しかし、本決算を乗り切るのは簡単ではなさそうだ。信頼関係が壊れた以上、PwCは本決算前に東芝の監査を辞任する可能性がある。4月11日の会見で監査委員会の佐藤委員長は、そうした可能性を問われ、「いろんな選択肢を検討していく」とした。

だが、仮にそうなった場合、新たな監査法人を見つけられなければ、東芝は「監査報告書を付した有価証券報告書を提出できない」という上場廃止基準に抵触する。そうなれば、上場廃止がより現実味を帯びてくる。

監査法人とどう関係修復するか

つまり、東芝は新たな監査法人を早急に探すか、現在の監査委員会を即刻解散し新たな監査委員会を立ち上げるなどしてPwCあらたとの関係修復を急がなければならない。

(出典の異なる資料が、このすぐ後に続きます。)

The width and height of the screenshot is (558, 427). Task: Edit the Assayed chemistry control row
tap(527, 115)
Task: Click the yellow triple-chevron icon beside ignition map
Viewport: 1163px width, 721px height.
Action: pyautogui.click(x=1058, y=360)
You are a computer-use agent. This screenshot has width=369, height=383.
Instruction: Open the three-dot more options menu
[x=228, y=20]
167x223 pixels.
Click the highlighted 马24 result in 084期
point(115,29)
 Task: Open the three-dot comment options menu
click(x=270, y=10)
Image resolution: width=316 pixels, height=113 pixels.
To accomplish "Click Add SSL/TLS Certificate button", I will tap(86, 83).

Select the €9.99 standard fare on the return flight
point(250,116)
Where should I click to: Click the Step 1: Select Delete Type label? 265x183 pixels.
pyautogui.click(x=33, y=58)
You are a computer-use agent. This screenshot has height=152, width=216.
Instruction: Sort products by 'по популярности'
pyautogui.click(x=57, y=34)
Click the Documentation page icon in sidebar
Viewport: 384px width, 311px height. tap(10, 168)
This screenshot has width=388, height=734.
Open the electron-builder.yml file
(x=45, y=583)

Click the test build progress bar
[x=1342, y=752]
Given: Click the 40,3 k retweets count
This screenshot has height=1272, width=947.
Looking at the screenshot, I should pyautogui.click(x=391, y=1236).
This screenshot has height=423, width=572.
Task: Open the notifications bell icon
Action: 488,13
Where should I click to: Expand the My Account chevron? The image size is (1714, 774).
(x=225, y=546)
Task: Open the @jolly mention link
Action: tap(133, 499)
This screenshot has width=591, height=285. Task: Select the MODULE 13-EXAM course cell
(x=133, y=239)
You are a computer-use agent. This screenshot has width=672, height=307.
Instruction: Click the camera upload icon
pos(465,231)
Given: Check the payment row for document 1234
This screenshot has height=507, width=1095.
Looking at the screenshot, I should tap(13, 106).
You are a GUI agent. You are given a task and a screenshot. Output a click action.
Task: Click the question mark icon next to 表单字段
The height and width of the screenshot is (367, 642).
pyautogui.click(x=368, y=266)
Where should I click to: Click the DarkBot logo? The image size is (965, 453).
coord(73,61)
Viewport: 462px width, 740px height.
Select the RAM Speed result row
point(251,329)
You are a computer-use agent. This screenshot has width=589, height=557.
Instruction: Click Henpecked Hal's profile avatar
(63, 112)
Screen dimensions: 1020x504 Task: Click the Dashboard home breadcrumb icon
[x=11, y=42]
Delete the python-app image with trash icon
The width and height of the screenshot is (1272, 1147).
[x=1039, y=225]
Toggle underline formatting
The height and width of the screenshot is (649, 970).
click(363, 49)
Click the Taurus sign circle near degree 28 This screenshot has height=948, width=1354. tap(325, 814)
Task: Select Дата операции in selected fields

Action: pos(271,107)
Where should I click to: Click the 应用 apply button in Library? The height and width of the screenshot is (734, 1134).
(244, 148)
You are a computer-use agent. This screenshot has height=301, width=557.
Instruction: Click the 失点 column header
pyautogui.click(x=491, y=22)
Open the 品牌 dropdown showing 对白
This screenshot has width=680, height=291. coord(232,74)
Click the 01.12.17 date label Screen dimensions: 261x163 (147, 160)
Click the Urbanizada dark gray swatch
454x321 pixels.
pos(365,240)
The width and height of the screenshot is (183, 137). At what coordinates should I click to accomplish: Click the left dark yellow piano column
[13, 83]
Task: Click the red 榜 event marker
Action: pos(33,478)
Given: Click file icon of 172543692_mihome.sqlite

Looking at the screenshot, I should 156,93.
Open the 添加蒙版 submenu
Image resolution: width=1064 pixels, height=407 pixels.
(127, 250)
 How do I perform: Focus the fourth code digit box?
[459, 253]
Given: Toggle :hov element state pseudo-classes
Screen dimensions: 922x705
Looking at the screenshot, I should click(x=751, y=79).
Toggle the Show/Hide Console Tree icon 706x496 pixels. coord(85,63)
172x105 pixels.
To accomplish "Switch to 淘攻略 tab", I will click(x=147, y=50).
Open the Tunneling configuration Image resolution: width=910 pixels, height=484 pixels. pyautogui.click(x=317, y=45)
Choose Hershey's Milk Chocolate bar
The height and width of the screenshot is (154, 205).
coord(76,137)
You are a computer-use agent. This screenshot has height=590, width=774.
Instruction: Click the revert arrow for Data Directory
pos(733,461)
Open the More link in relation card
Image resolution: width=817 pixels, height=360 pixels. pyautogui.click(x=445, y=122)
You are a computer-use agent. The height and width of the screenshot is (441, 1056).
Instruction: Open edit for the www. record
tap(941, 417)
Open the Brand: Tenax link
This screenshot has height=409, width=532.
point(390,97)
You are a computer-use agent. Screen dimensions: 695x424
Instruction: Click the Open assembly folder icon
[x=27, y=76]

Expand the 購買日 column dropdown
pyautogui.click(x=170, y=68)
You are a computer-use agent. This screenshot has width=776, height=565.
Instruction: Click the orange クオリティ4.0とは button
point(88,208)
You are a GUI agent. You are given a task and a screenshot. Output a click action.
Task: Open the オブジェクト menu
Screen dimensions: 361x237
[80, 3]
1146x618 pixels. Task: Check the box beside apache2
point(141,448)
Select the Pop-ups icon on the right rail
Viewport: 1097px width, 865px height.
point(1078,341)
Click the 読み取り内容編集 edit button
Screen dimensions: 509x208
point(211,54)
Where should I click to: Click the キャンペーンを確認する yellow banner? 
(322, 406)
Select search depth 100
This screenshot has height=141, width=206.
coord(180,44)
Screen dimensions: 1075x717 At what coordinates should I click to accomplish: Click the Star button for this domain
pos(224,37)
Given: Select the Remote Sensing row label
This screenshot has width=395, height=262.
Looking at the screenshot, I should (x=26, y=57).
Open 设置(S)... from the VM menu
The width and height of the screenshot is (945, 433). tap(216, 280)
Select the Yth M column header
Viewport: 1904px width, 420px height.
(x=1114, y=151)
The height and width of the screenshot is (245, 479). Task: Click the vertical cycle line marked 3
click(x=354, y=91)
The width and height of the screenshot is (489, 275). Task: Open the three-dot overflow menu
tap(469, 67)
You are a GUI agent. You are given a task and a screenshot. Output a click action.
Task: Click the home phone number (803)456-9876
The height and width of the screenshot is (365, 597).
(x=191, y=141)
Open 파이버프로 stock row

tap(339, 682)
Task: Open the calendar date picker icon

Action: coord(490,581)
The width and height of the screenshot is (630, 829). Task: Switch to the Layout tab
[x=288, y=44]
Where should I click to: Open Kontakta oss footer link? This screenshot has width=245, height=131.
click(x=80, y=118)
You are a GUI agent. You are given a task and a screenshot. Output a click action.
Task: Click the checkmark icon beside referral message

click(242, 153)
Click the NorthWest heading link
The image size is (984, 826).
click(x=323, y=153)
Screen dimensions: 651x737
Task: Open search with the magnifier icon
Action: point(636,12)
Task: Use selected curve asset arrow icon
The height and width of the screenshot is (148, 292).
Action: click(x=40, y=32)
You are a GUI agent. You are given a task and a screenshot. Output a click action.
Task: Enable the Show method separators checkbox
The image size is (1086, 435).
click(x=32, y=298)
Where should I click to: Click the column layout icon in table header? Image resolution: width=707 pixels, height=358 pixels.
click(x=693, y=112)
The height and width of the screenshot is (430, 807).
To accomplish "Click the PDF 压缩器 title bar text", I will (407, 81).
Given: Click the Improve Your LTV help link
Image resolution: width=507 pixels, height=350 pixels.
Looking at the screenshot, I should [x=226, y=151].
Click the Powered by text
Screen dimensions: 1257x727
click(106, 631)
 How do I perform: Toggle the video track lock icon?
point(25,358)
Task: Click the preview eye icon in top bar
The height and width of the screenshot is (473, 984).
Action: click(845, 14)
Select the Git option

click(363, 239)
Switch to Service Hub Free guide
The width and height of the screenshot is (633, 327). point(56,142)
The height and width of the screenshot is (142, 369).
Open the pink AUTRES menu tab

2カ月遅れた決算でも信頼を取り戻すことはできなかった(撮影:尾形文繁)

ただ、新たな監査法人を探すとなると、大手ではあずさ監査法人くらいしか残っていないが、交代したばかりのPwCあらたがここまで態度を硬化したことを考えると、また意見が対立する懸念はぬぐえない。

かといって、不正会計を見抜けなかったことで交代したばかりの新日本監査法人に今さら泣きつくわけにもいかない。別の大手であるトーマツは、佐藤委員長の出身母体であるほか、子会社のデロイトトーマツコンサルティングが新日本監査法人対策を助言していたり、2015年に不正会計を調査した第三者委員会で同じく子会社のデロイトトーマツフィナンシャルアドバイザリーの会計士76人が調査を補助するなど、過去の東芝との関係が深すぎて具合が悪い。

そう考えると、監査委員会を即刻解散し、PwCあらたに求められるがままに証拠資料を提供し続ける方が現実的かもしれない。ただ、監査委員会の委員のなり手探しに苦労しそうだ。

東芝の本決算発表期限は5月中旬に迫る。今度は定時株主総会を6月下旬に控えているだけに何度も延期するわけにもいかないだろう。上場廃止の危機に瀕する東芝に、残された時間はそう多くない。